Background: Readmissions after hospitalisation are a healthcare quality indicator and carry considerable financial penalties in some healthcare systems. Internationally, readmission rates at 28 – 30 days for medical inpatients range between 10 – 22%. However there is almost no information available around readmissions for medical inpatients in the Middle East region. We conducted a pilot study to determine the rate of unplanned readmissions, to examine factors that influence readmission and identify potentially preventable readmissions within 28 days of discharge from our Acute Medical Assessment Unit (AMAU) in Qatar.Methods: The AMAU at our 603 bed tertiary academic medical centre is a 40-bed unit for medical inpatients expected to be hospitalised less than 3 days. It is staffed 7 days a week by a multi-disciplinary team that includes hospitalists and allied health professionals. All patients admitted to the AMAU between May and October 2016 were identified from the hospital electronic health record (Cerner). Records of patients who had at least one unplanned readmission within 28 days of discharge were audited retrospectively by a senior physician reviewer.
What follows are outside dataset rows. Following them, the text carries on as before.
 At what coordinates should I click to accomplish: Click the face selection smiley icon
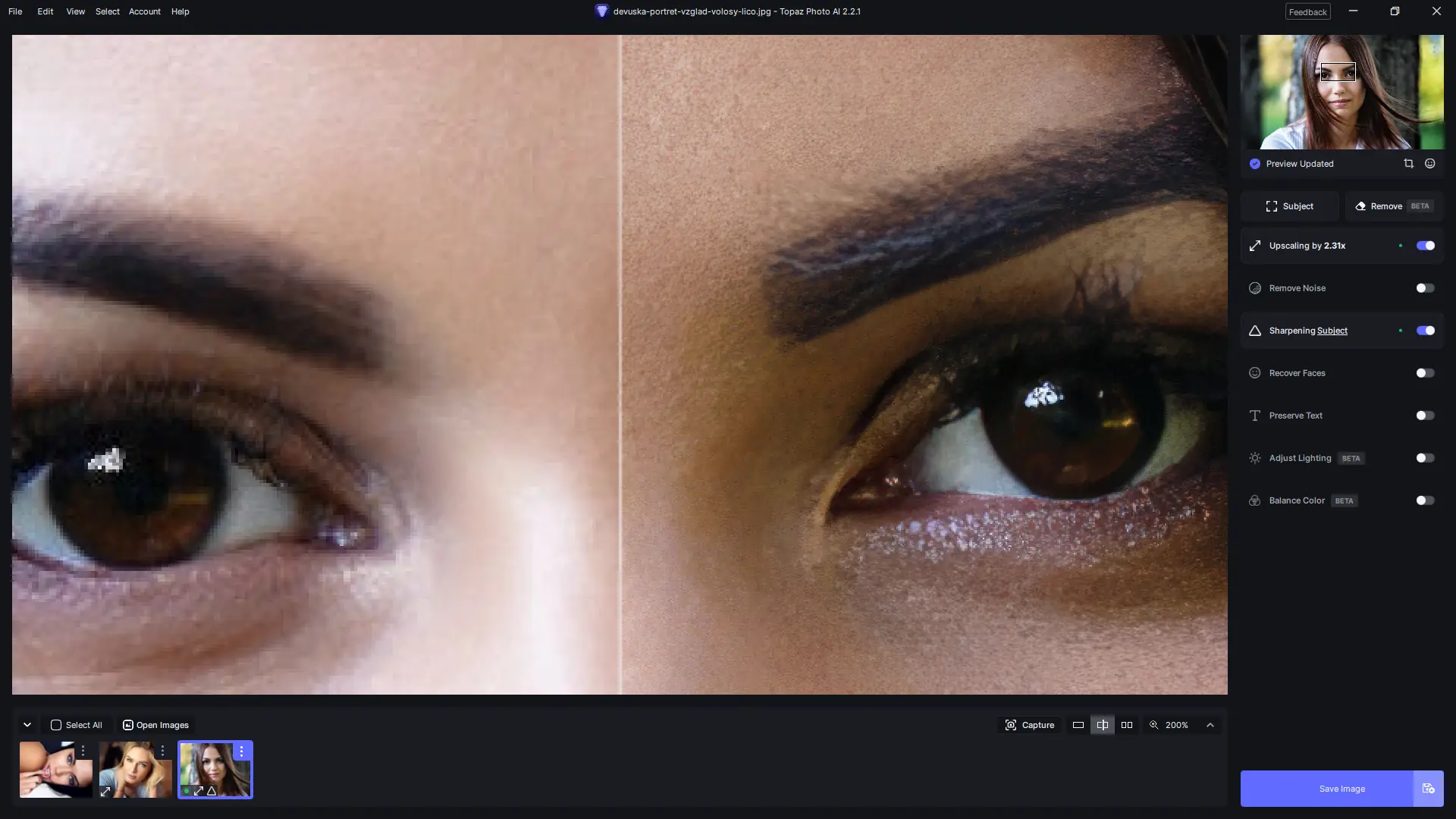[x=1429, y=164]
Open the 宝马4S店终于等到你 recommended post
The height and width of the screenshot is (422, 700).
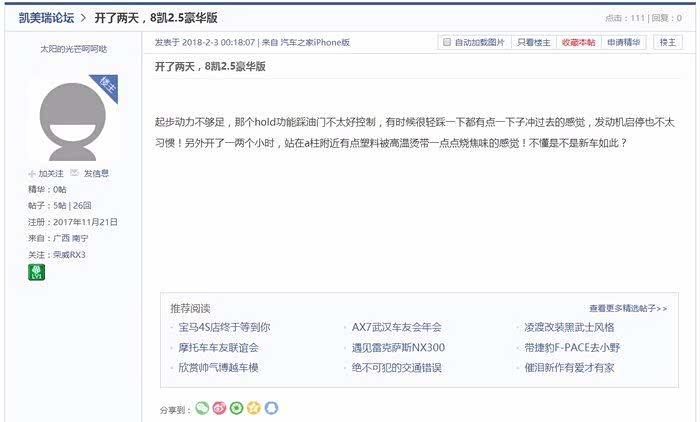click(x=224, y=327)
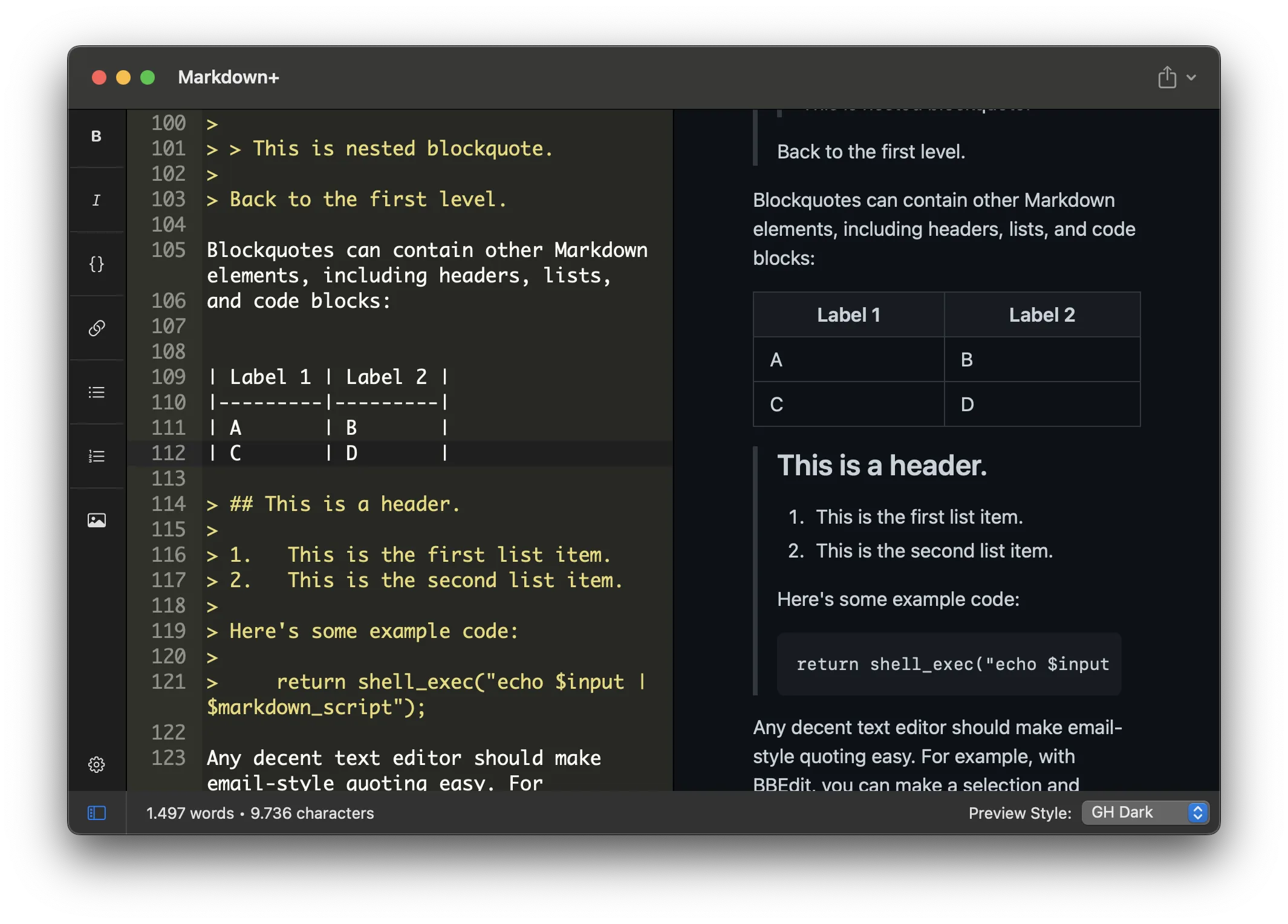This screenshot has height=924, width=1288.
Task: Click 'This is a header.' in preview
Action: tap(882, 466)
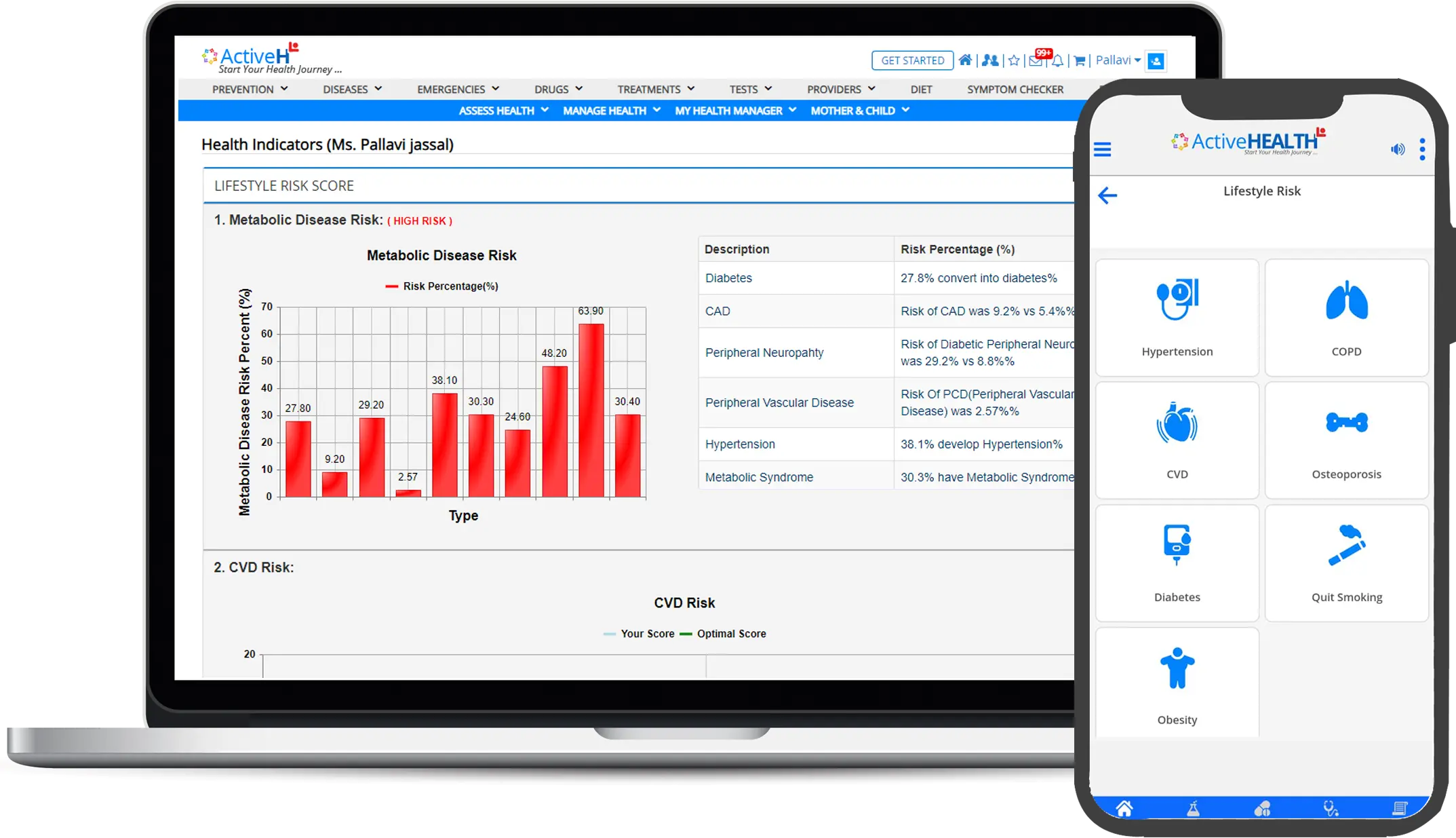Open the notifications bell icon

coord(1058,61)
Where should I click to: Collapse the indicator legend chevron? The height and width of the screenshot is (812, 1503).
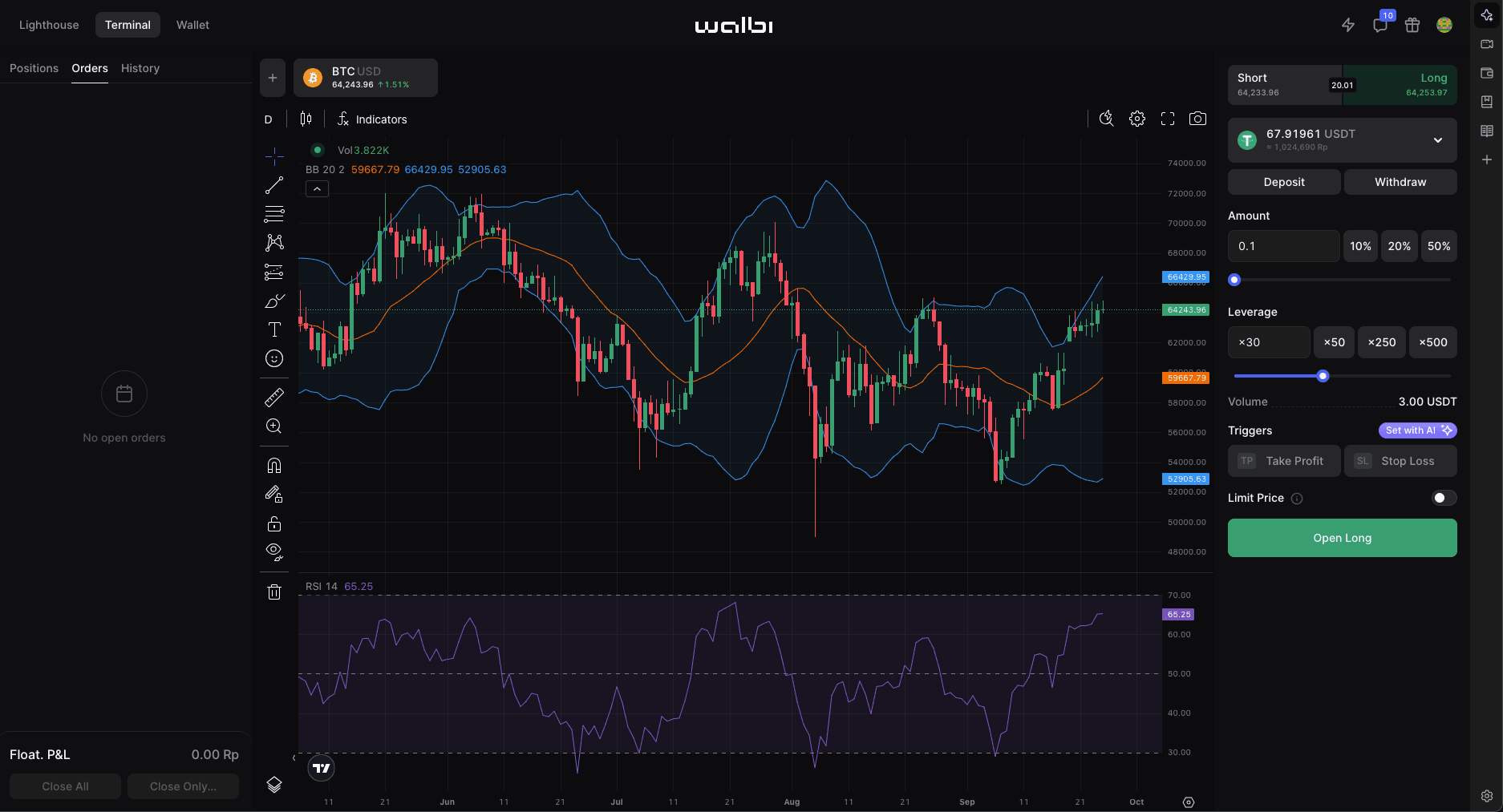point(317,189)
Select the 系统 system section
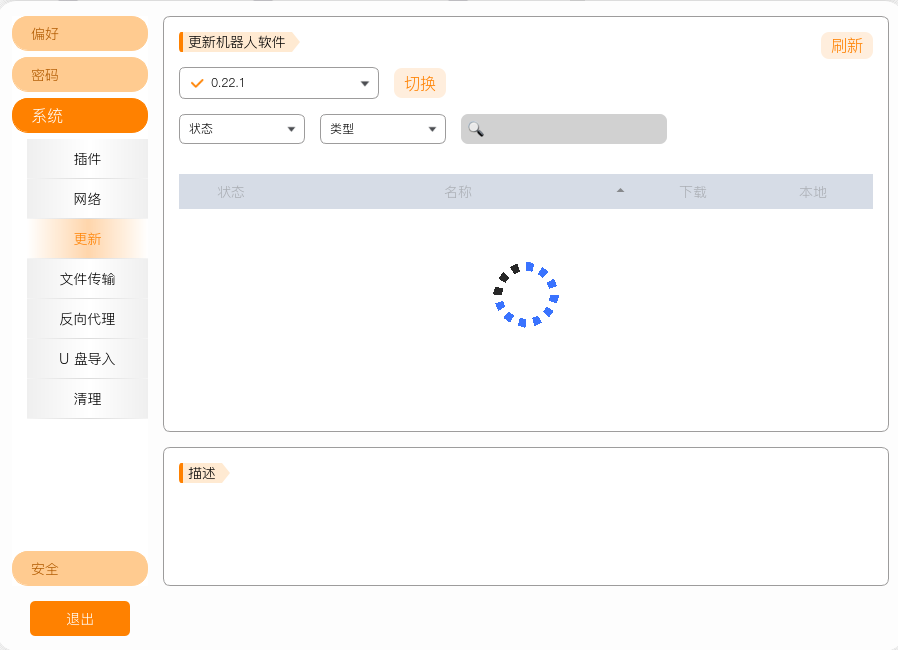898x650 pixels. (80, 116)
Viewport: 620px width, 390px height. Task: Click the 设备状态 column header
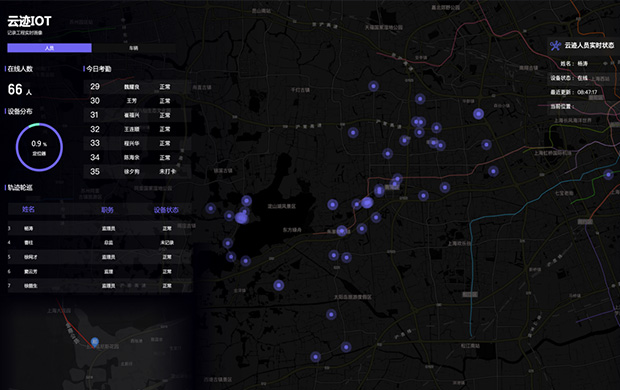point(166,210)
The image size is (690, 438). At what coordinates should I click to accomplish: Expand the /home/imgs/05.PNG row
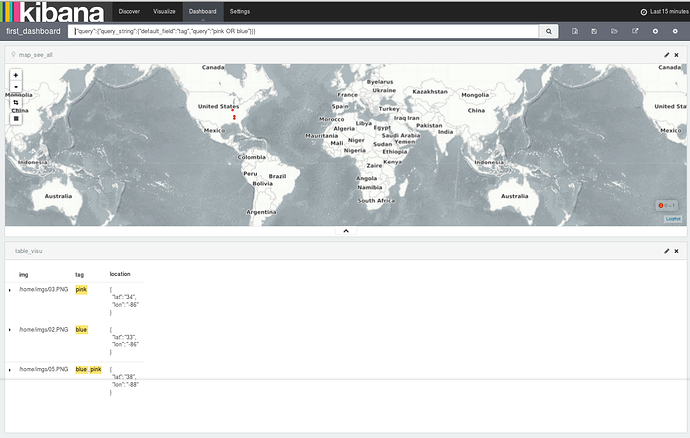click(x=10, y=370)
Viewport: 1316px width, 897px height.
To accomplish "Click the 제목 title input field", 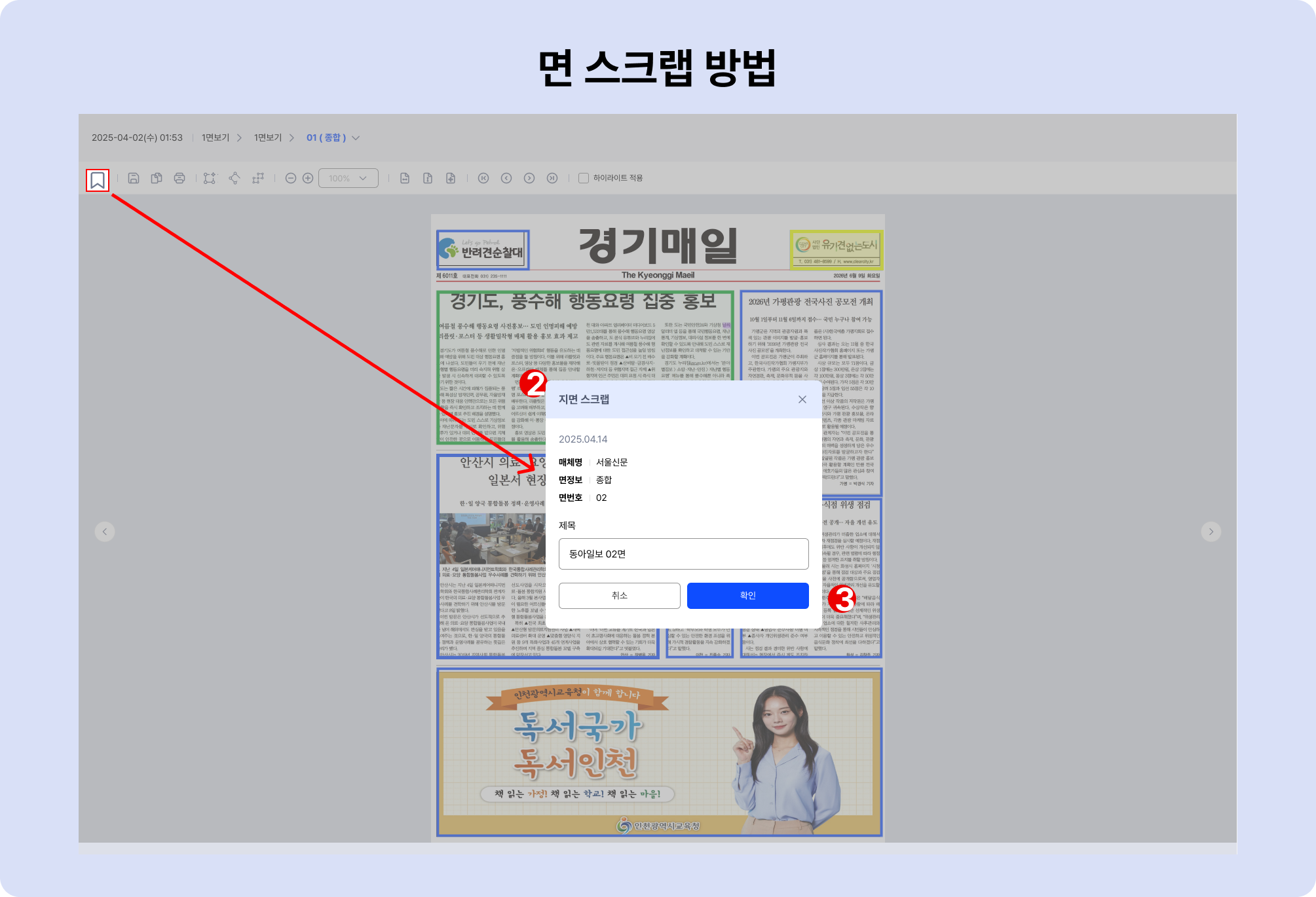I will (684, 554).
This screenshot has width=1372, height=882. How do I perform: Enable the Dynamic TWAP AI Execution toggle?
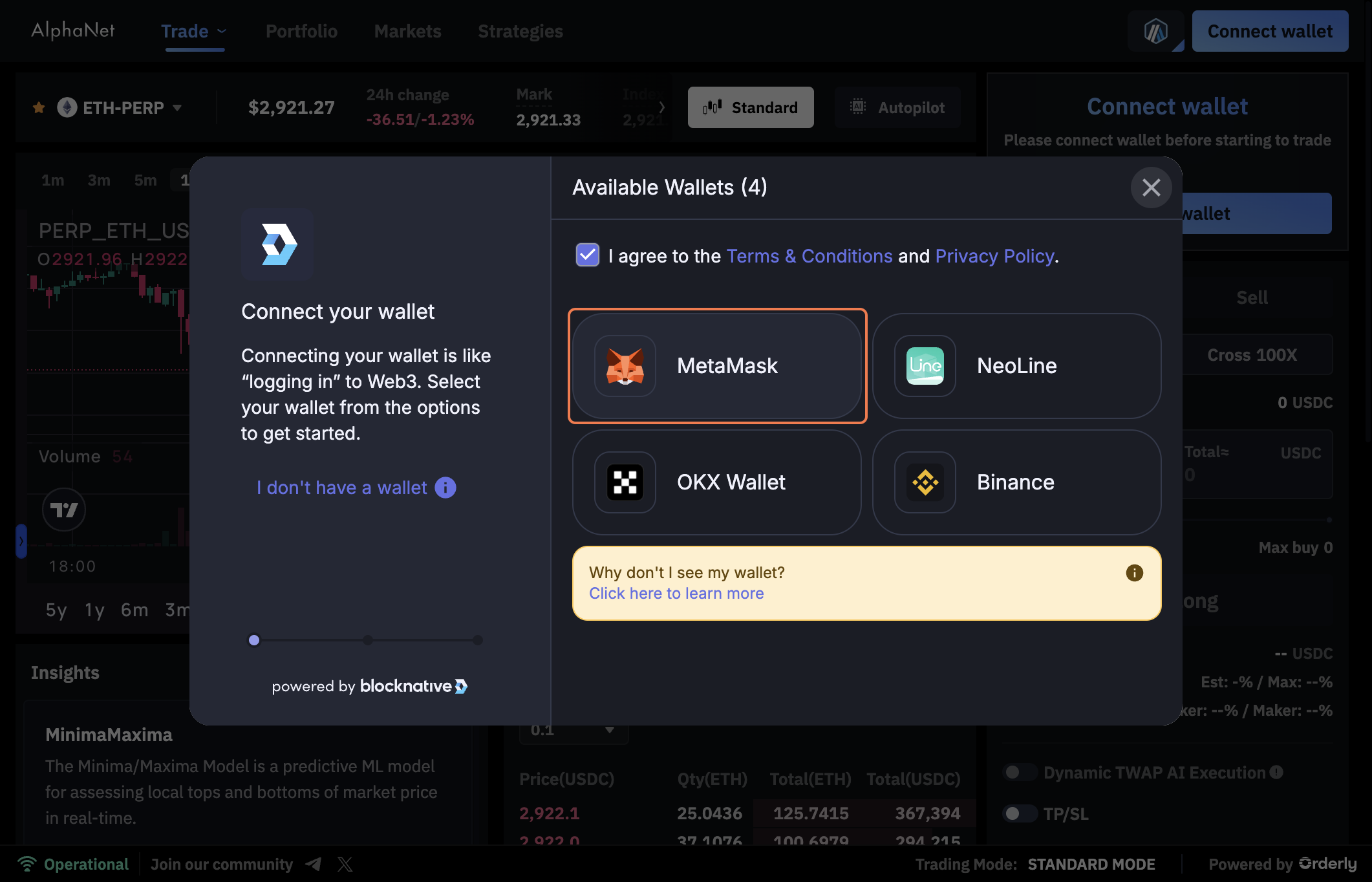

Results: 1670 patients were admitted during 6 months. 121 patients had a readmission within 28 days of discharge. The readmission rate was 7.2% at 28 days. 50% of these cases were readmitted within 7 days. Median age of readmitted patients was 53 years (range 14 to 90 years). 50% were male. Nationalities are shown in Figure 1. Diagnoses at the time of initial admission are shown in Figure 2. 52% percent were readmitted with the same diagnosis as initial admission. 71% of patients had 2 or more comorbidities, 21% had 3 or more comorbidities. Median length of stay of index admission was 7 days (range 1 to 24 days).

Conclusions:  Preliminary results suggest that 28 day readmission rates of medical inpatients in Qatar may be similar to or less than those of other regions. While many readmissions may not be preventable; targeting patients at high risk may decrease unnecessary readmissions. For example identifying patients who have specific diagnoses like GI, CNS or respiratory conditions, more comorbidities and longer length of stay during initial admission for appropriate post discharge follow-up may help decrease readmissions. We will further study factors related to preventable readmissions and develop interventions to address them.